%%
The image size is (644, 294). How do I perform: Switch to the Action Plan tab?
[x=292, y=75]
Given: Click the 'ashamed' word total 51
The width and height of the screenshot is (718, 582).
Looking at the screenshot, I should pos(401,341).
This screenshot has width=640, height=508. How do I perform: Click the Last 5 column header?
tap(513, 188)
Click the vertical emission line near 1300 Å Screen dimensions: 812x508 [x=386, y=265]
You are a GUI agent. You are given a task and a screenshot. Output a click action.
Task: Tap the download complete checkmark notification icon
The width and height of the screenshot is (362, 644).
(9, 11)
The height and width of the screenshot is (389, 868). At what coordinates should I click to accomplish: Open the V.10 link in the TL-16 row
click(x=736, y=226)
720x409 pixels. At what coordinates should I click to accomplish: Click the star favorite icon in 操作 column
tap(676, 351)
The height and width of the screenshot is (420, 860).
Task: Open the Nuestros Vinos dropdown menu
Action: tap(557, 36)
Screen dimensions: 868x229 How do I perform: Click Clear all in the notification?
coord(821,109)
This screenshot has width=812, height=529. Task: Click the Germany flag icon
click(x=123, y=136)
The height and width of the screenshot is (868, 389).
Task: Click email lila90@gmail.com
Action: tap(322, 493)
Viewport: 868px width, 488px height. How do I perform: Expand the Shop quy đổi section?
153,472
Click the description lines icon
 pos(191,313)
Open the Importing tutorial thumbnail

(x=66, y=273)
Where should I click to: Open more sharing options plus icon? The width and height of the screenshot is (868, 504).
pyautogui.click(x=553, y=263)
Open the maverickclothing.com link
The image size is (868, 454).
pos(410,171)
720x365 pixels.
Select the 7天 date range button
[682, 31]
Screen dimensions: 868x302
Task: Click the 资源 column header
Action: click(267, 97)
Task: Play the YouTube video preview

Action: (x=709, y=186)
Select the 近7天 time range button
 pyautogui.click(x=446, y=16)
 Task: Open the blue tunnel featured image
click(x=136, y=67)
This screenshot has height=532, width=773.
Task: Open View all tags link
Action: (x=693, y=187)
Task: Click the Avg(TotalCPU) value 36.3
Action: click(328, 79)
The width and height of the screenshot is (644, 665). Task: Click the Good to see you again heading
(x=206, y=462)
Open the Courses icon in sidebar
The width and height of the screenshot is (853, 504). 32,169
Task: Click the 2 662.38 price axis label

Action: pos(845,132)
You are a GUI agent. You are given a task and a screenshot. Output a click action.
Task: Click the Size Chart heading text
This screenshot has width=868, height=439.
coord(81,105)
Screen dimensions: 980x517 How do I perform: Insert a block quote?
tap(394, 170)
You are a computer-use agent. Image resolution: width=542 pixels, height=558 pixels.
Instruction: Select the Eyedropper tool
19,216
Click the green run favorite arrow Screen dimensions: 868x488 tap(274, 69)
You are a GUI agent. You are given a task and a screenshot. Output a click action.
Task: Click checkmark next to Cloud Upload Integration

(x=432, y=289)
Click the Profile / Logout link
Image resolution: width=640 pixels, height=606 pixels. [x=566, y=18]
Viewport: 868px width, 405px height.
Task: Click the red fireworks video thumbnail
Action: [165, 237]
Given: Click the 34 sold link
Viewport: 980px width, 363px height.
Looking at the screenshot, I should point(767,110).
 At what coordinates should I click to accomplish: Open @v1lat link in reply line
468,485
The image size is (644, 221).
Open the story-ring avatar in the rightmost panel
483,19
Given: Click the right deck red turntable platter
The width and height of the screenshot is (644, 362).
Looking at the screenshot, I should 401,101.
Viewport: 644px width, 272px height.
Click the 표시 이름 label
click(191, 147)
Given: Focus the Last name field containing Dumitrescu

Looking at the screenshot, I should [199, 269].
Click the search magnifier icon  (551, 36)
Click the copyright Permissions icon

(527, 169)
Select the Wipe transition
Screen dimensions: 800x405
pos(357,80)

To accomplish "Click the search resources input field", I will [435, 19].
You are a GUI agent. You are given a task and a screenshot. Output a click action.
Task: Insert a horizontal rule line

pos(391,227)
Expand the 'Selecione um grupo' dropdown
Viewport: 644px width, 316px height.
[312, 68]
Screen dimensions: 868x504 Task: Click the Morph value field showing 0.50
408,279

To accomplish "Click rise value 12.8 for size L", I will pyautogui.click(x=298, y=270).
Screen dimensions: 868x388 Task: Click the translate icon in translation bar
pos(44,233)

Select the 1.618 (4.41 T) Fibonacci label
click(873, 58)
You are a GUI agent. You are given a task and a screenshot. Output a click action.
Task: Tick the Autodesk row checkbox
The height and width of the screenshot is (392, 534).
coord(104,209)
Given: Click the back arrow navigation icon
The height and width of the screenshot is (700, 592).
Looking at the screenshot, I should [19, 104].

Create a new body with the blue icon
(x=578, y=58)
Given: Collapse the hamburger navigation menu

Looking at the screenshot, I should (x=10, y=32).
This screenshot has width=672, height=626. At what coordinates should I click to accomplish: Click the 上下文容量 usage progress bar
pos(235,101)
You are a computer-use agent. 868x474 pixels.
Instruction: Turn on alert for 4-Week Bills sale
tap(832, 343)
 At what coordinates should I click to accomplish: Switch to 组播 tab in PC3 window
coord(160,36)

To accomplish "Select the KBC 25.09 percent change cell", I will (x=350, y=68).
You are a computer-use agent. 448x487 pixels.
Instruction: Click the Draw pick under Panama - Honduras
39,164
%%
**Your goal:**
Output consists of exactly the lines from the one containing "You are a computer-use agent. 868x474 pixels." to the end of the records above, retyped without change and with nothing extra.

**Written response:**
You are a computer-use agent. 868x474 pixels.
Instruction: Turn on alert for 4-Week Bills sale
tap(832, 343)
 At what coordinates should I click to accomplish: Switch to 组播 tab in PC3 window
coord(160,36)

To accomplish "Select the KBC 25.09 percent change cell", I will (x=350, y=68).
You are a computer-use agent. 448x487 pixels.
Instruction: Click the Draw pick under Panama - Honduras
39,164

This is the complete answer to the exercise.